The initiative is called Food for Freedom, and is enabling prison inmates with skills to earn a livelihood, while also satisfying the public!
Prison inmates across Kerala are abolishing the stereotype of prison food, with a program called Food for Freedom, under which cafeterias and takeaway stands have been set up in districts across Kerala, where inmates cook all sorts of dishes from the prison kitchens and serve it to the public.
According to R Sreelekha, the current Director General of Prisons and Correctional Facilities, Food for Freedom was conceptualised in 2012 and consisted of only two dishes: chicken curry and chapati, cooked by an inmate who was an exceptional cook. Since then, it has expanded to a fully fledged operation covering Kannur, Thrissur, and Trivandrum.

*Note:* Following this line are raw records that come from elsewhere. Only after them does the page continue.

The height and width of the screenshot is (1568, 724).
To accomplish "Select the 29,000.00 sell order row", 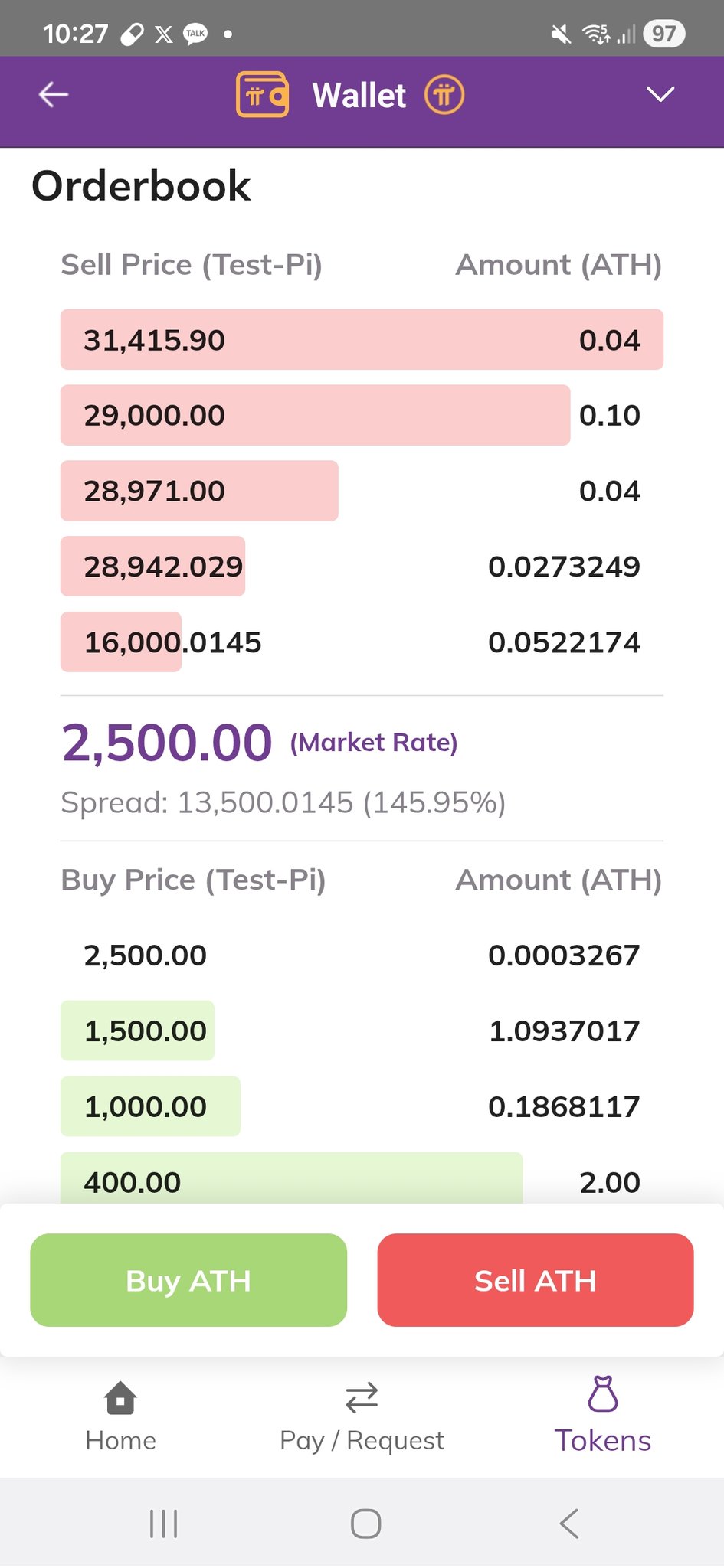I will tap(362, 415).
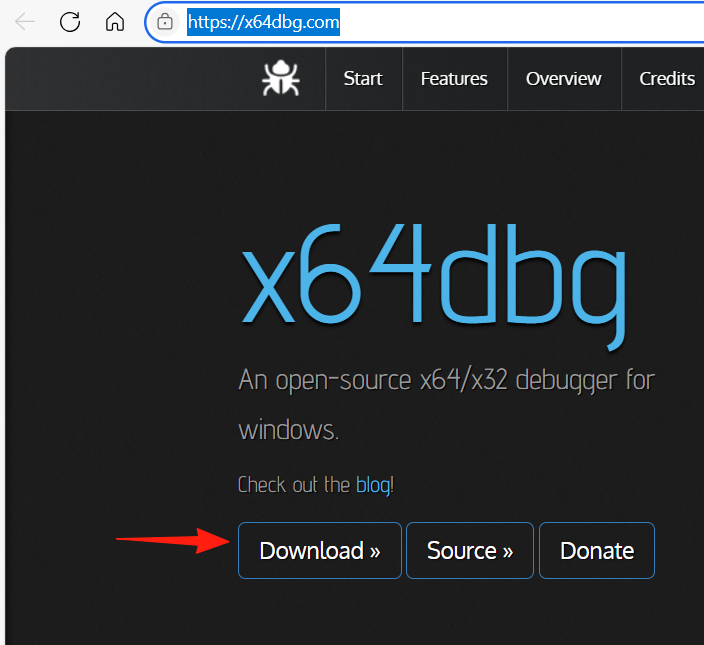The image size is (704, 645).
Task: Click the red arrow pointing at Download
Action: coord(172,541)
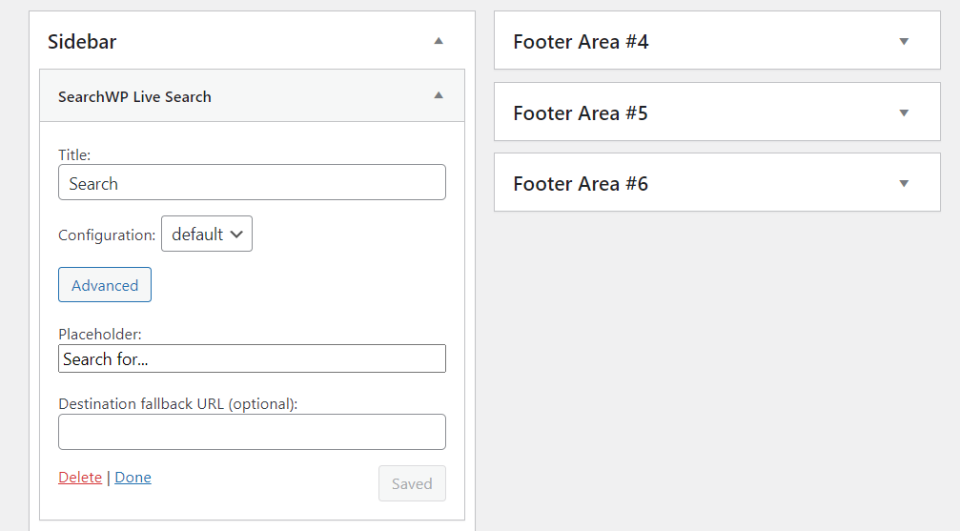Viewport: 960px width, 531px height.
Task: Click the Advanced button
Action: pyautogui.click(x=105, y=285)
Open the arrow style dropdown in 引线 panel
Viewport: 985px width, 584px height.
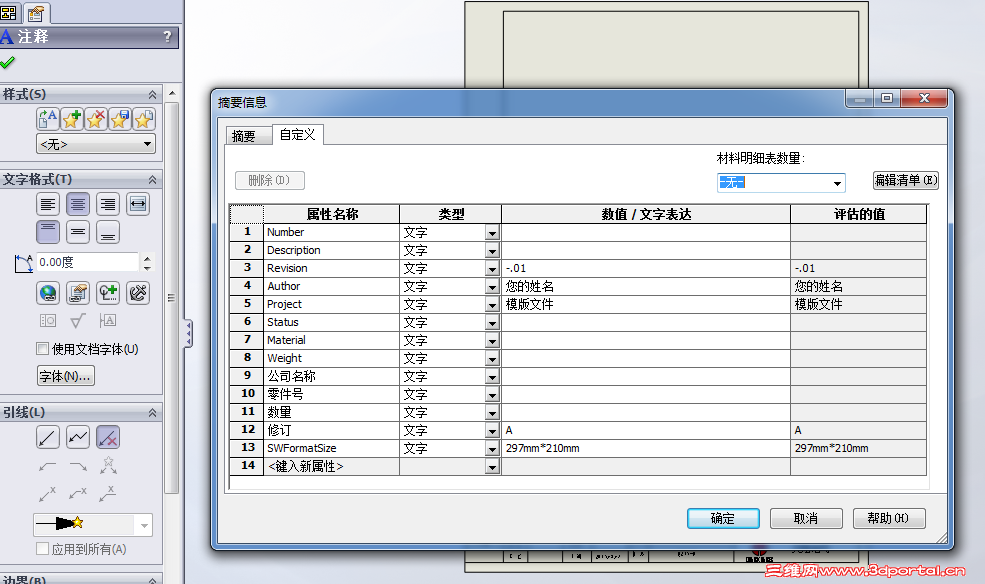[x=144, y=525]
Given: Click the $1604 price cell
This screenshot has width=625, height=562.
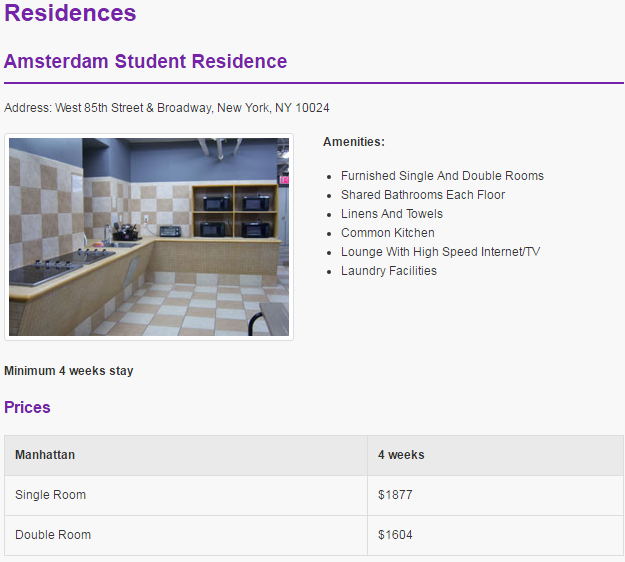Looking at the screenshot, I should 395,535.
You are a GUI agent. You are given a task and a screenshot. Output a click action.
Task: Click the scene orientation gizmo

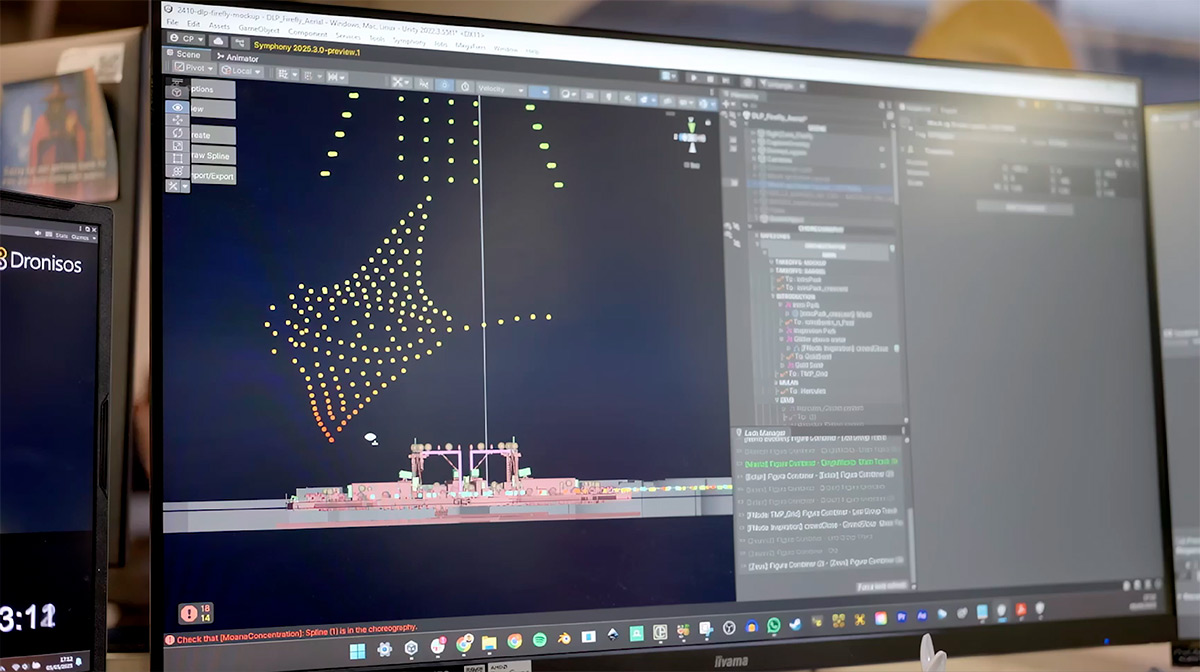pos(691,136)
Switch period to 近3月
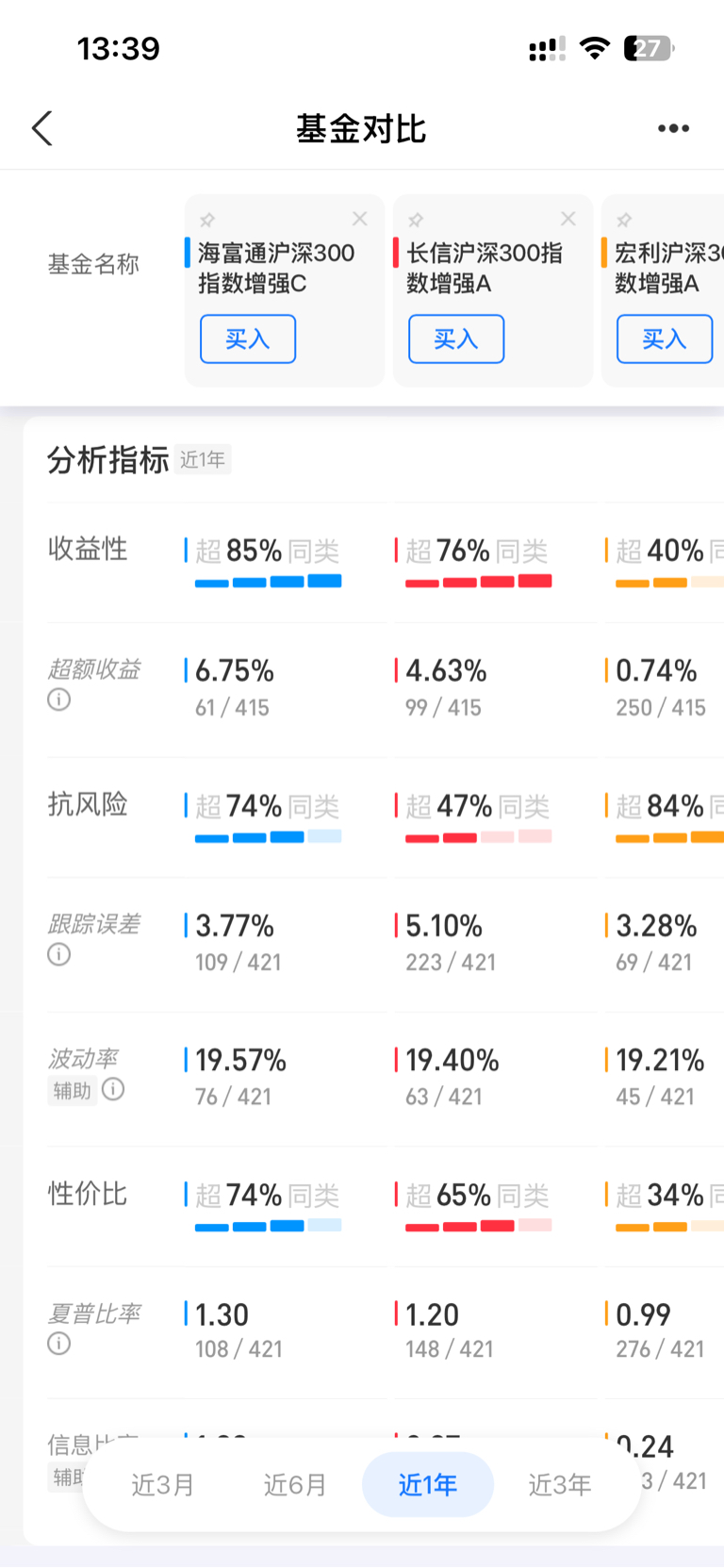Viewport: 724px width, 1568px height. (x=163, y=1485)
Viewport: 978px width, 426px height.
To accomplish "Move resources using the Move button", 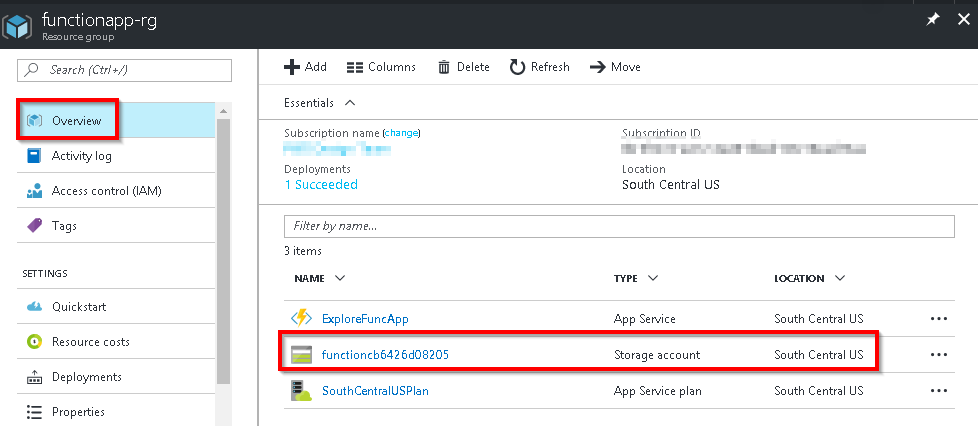I will (614, 67).
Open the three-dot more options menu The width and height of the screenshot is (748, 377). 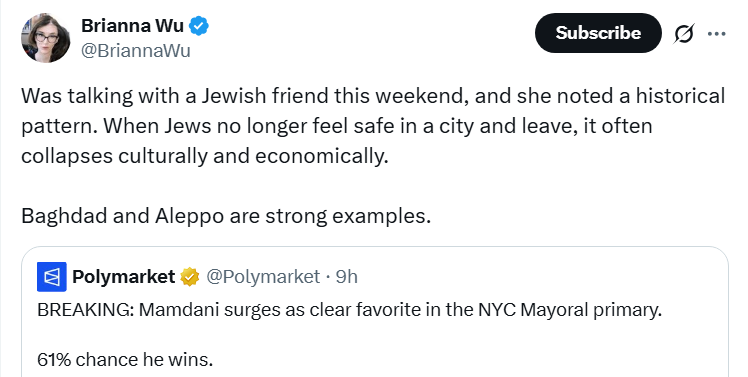click(x=717, y=33)
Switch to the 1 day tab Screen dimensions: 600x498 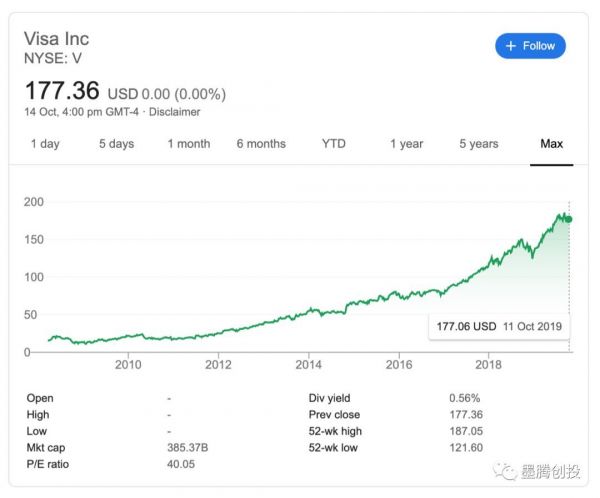(45, 144)
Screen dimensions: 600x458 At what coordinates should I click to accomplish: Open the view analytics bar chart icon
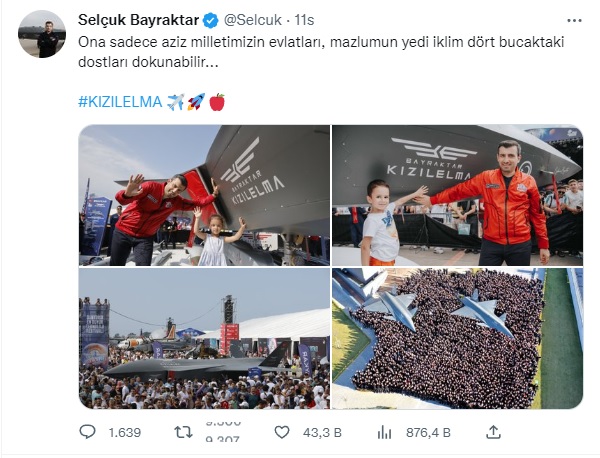coord(384,433)

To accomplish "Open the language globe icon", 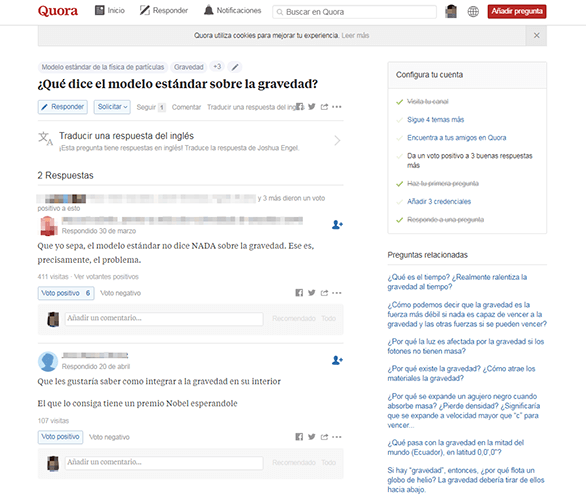I will click(x=473, y=12).
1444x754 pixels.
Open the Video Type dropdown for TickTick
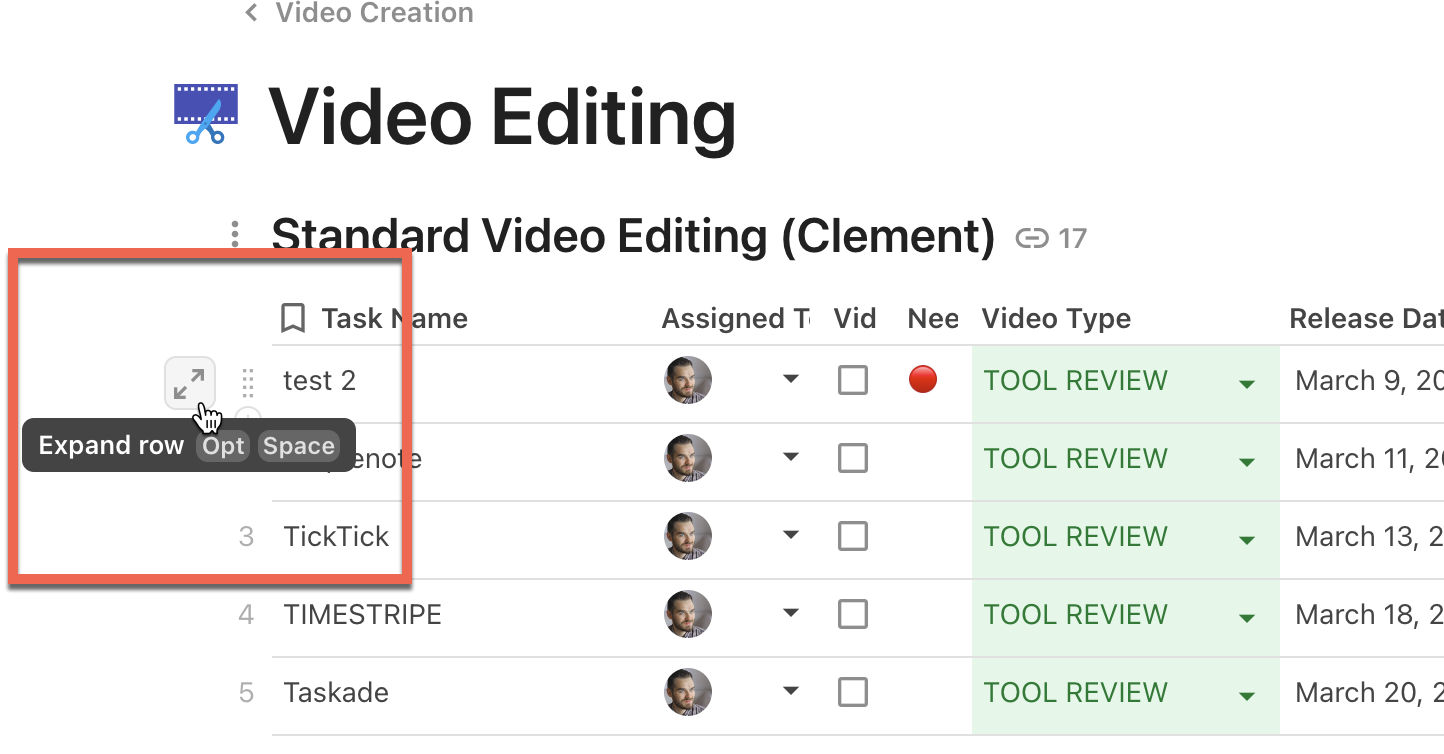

It was the then-DGP, Loknath Behera, who opened the first cafeteria at the Poojappura Central Prison in Trivandrum, in 2016.
Today, the facility is equipped with air conditioning, parking space, wi-fi, and mobile charging points. More importantly, it has affordable, and tasty food cooked by the inmates of the prison.
The Kannur prison will soon get a similar cafeteria.
According to Ms Sreelekha, the public response to this initiative has been overwhelming.
“The food is affordable and is delicious. Since we are exempt from taxes, we can sell the food for cheaper prices and people tell us how good the food is, all the time,” she says.
Here, you can get one chapati for Rs 2, and chicken biryani for Rs 60. Curries range from Rs 10 to Rs 30, and items such as ghee rice, gooseberry juice, chilli chicken, and vegetable korma have been added to the impressive repertoire.
Bakery units have also been set up in Thrissur and Kannur, where women prisoners make items such as fruit cake, butter cake, chips, and other local snacks!
According to Ms Sreelekha, future plans include the expansion of the bakery unit to prisons in Trivandrum and launching their own brand of ice creams.
“We even supplied food to rehabilitation centres for three days after Cyclone Ockhi occurred, to feed the displaced people,” she explains.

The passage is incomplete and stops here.